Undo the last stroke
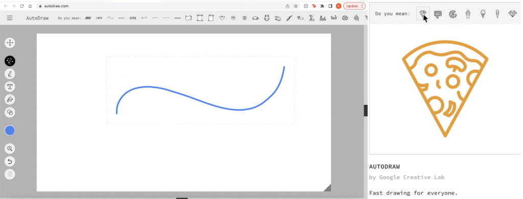 10,162
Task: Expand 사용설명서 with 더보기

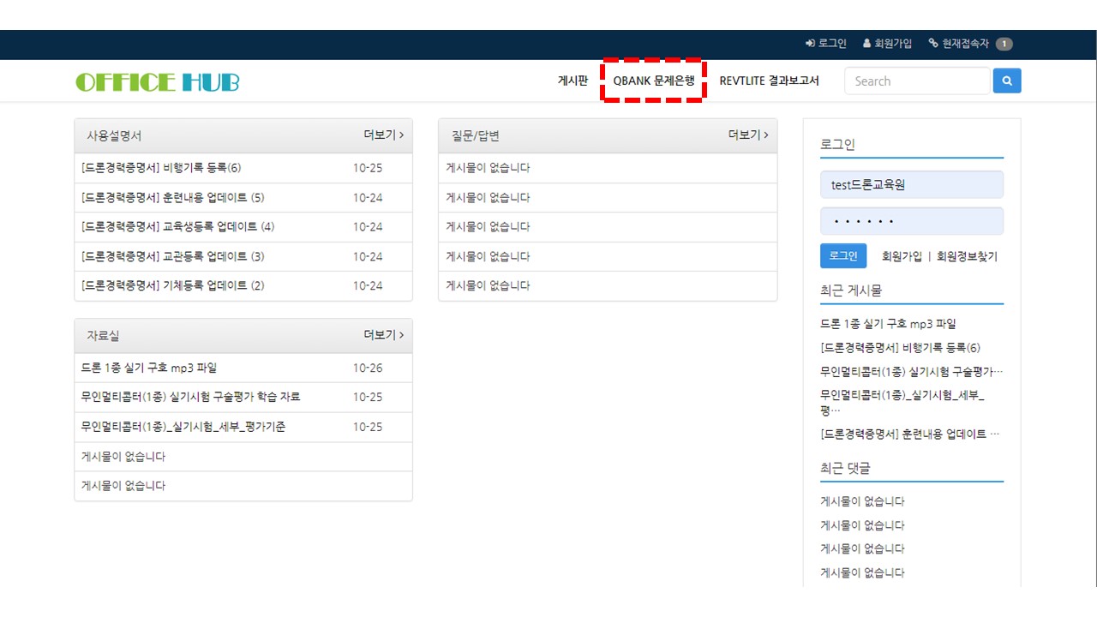Action: click(x=383, y=135)
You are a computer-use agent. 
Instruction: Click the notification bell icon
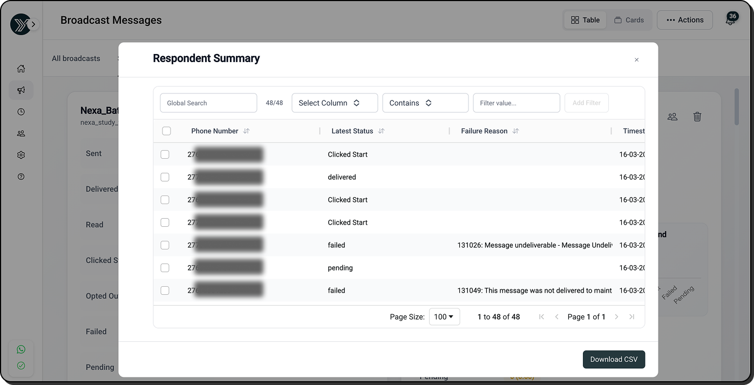(x=730, y=21)
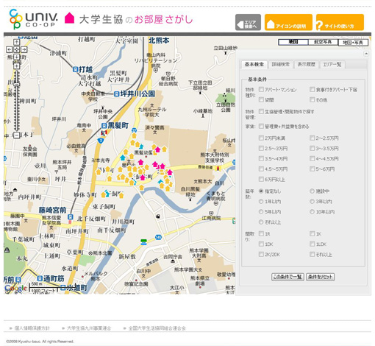Pan the map up with arrow control
Screen dimensions: 375x346
pyautogui.click(x=16, y=43)
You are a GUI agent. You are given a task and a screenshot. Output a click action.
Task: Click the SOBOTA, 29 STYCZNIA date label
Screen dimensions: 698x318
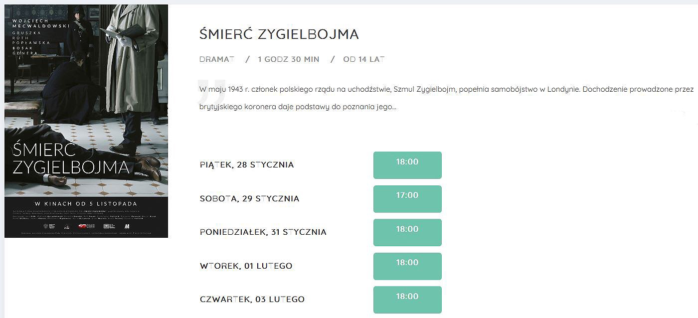pyautogui.click(x=249, y=198)
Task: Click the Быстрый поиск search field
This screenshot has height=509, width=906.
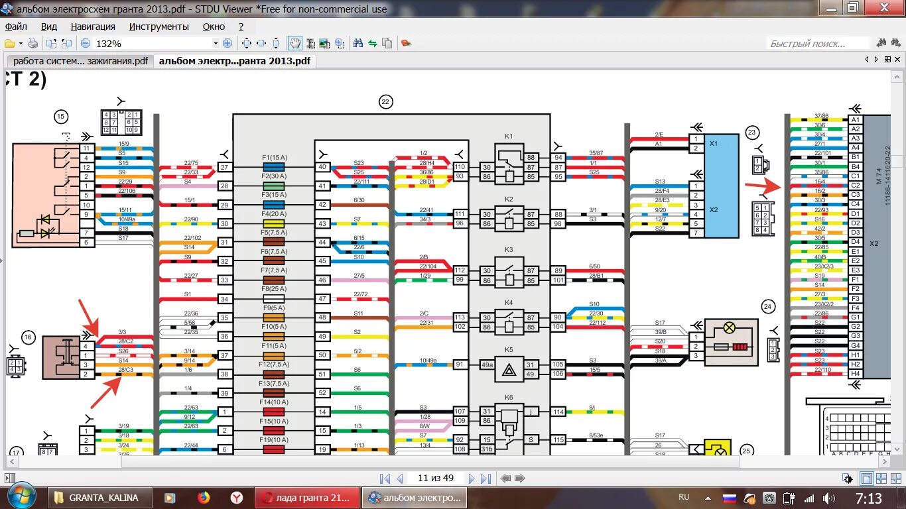Action: click(x=818, y=44)
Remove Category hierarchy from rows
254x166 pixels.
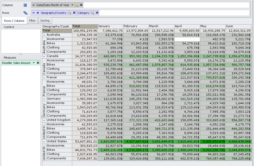point(97,13)
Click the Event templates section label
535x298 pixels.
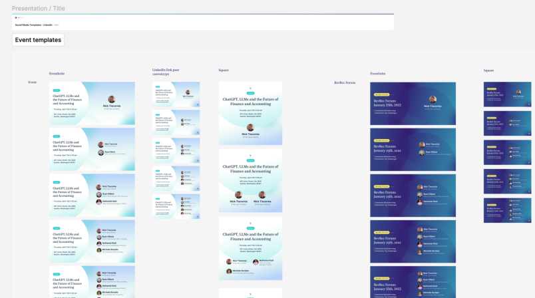tap(38, 40)
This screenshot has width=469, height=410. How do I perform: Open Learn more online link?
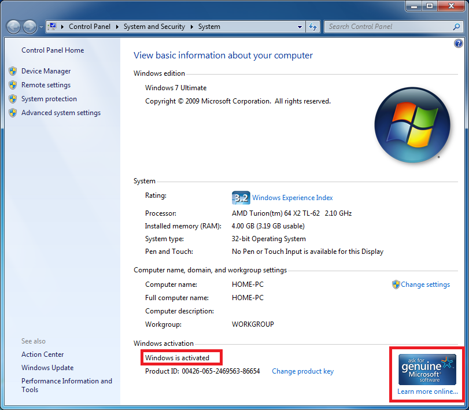click(x=427, y=391)
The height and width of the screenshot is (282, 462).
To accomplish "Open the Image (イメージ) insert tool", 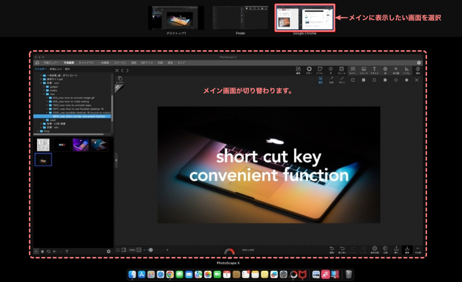I will [363, 70].
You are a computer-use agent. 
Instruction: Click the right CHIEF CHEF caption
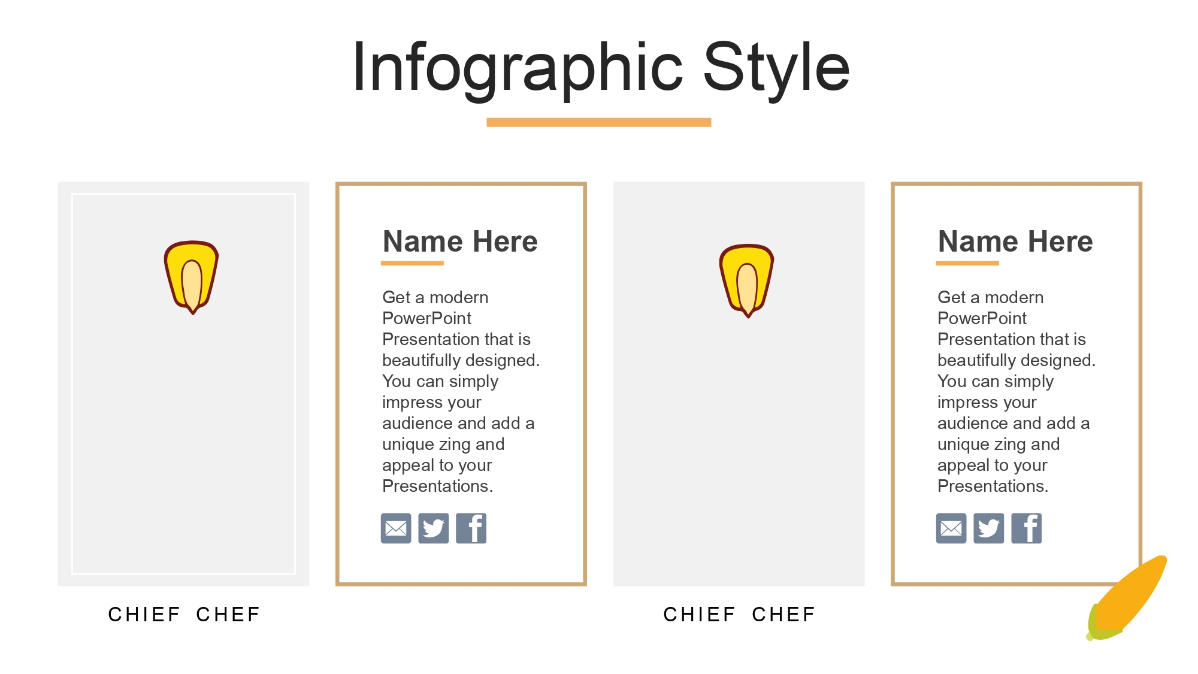point(739,614)
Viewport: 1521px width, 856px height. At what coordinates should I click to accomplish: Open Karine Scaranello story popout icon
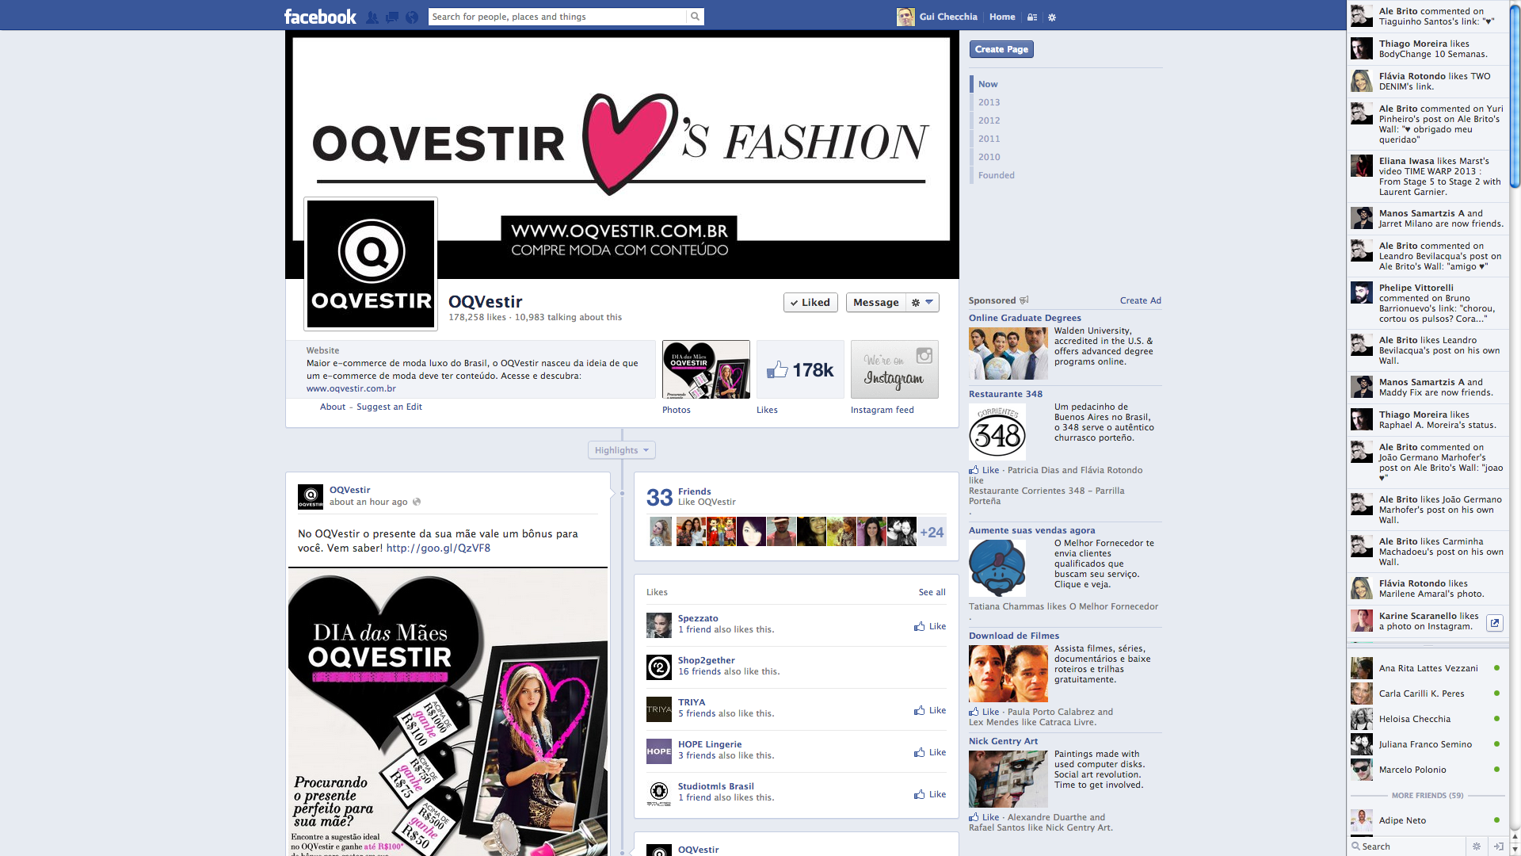pos(1494,623)
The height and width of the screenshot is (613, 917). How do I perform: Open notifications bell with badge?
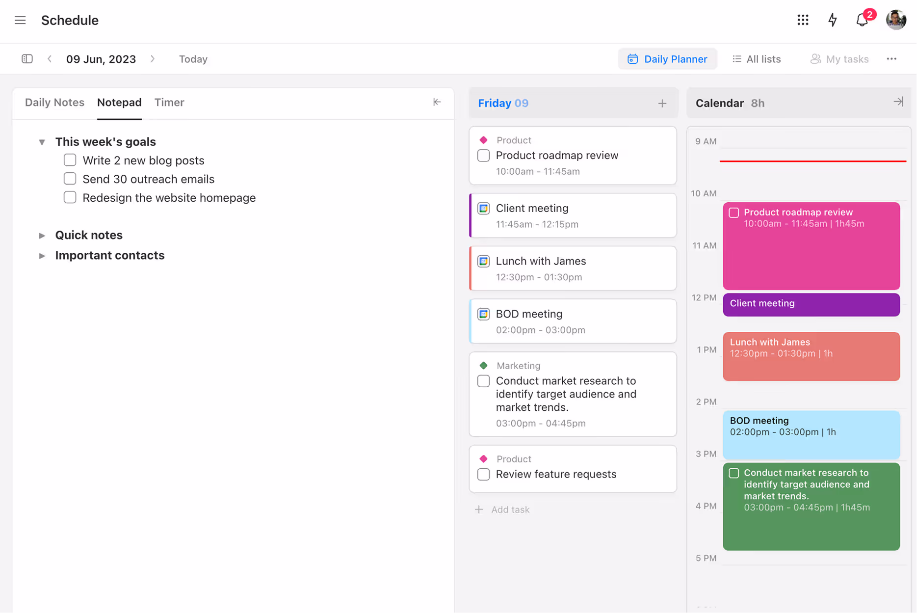coord(863,20)
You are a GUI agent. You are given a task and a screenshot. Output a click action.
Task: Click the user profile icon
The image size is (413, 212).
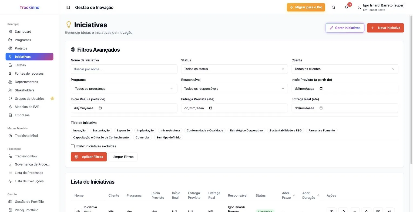[359, 8]
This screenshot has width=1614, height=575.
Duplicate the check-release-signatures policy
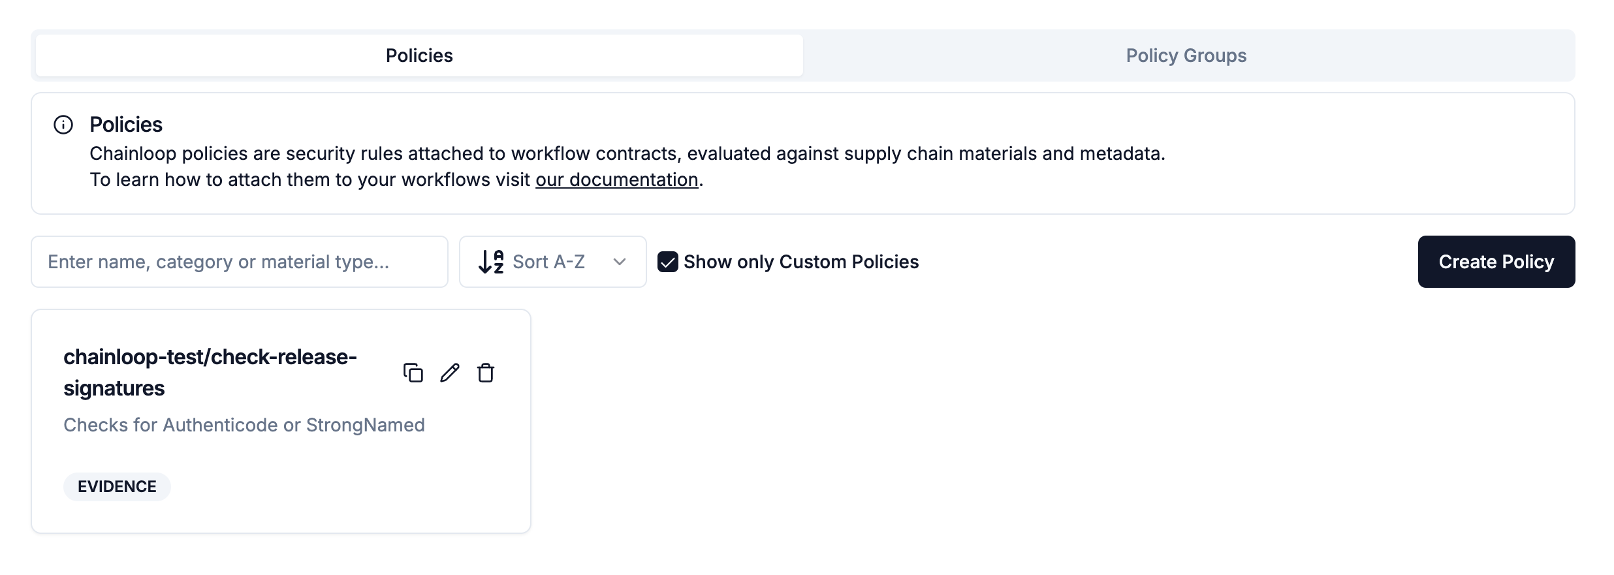413,373
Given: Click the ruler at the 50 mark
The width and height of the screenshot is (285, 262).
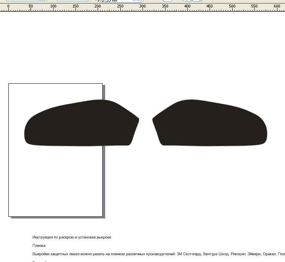Looking at the screenshot, I should (x=31, y=6).

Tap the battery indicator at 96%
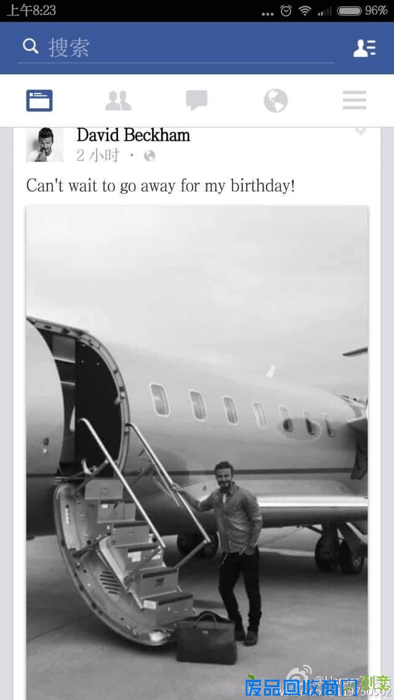pos(362,10)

········

▸ 할 일
위 자료에서 "label"라는 단어가 들어 있는 줄을 모두 찾아 옮겨 적으세요. 대문자와 소문자는 서로 다른 글자로 봅니다.

▸ 답
Task: Click the SOBOTA, 29 STYCZNIA date label
Click the Event templates section label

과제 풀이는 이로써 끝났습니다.